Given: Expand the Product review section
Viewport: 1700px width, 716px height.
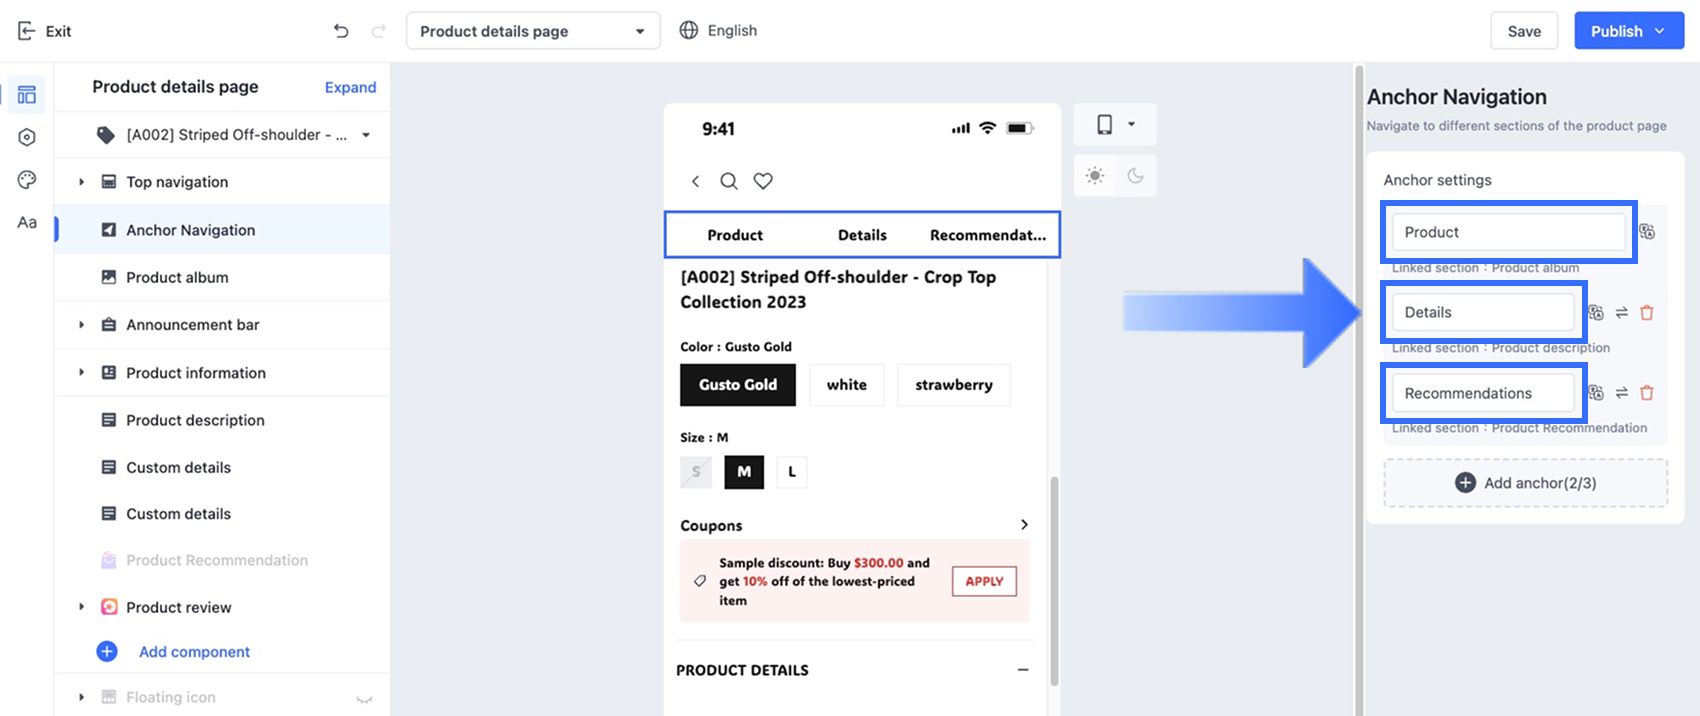Looking at the screenshot, I should point(82,607).
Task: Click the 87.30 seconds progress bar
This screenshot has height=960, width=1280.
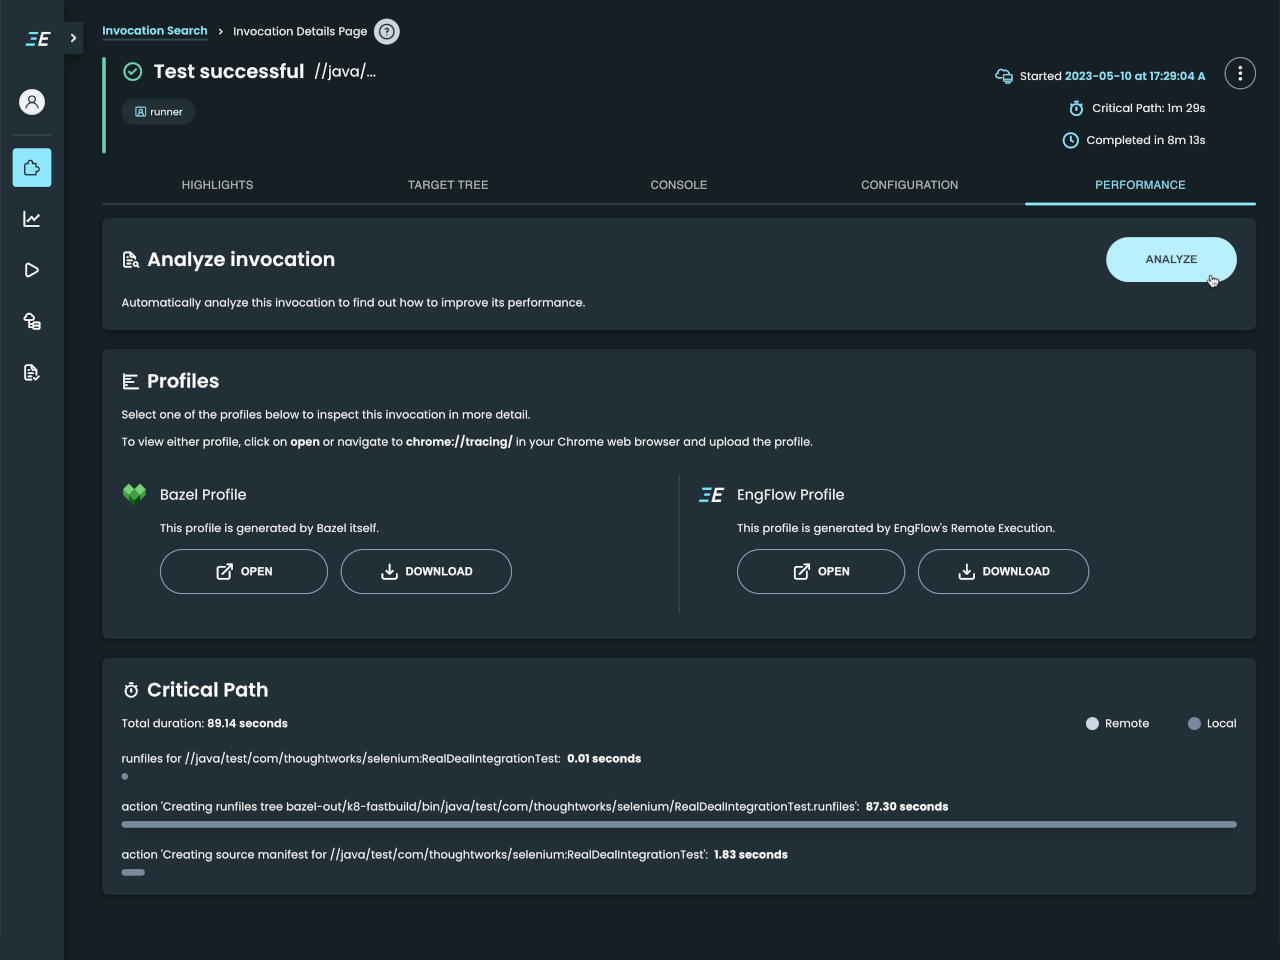Action: (x=679, y=824)
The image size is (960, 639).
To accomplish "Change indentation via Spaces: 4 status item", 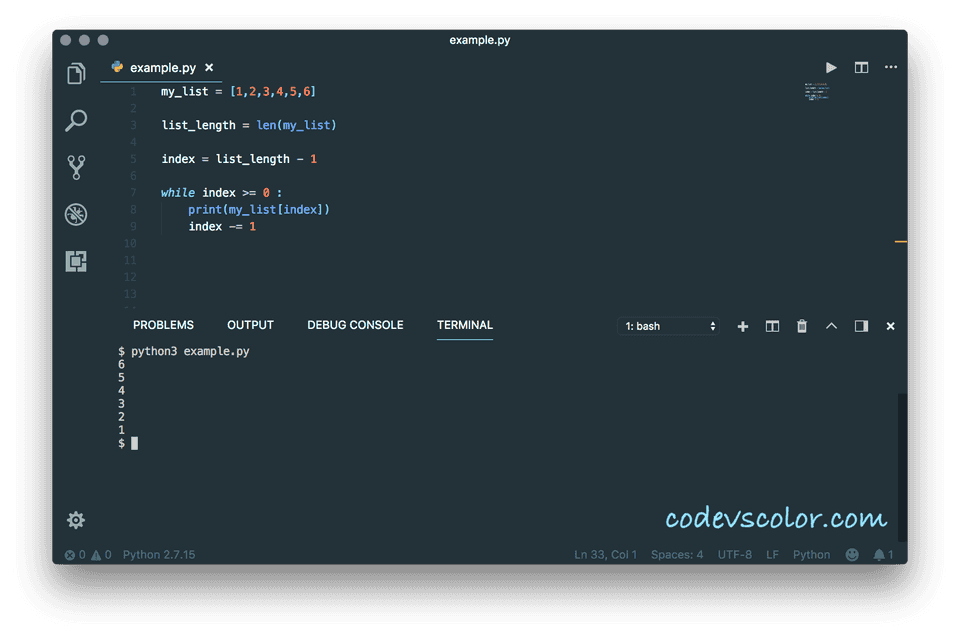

● PROBLEM TO SOLVE:
Pictures don't belong in the copy. Retype exactly the lines from the one with "Task: Click the 87.30 seconds progress bar" through the last line of the records.

● SOLUTION:
Task: Click the 87.30 seconds progress bar
This screenshot has height=960, width=1280.
Action: (x=679, y=824)
The image size is (960, 639).
To accomplish "Change indentation via Spaces: 4 status item", 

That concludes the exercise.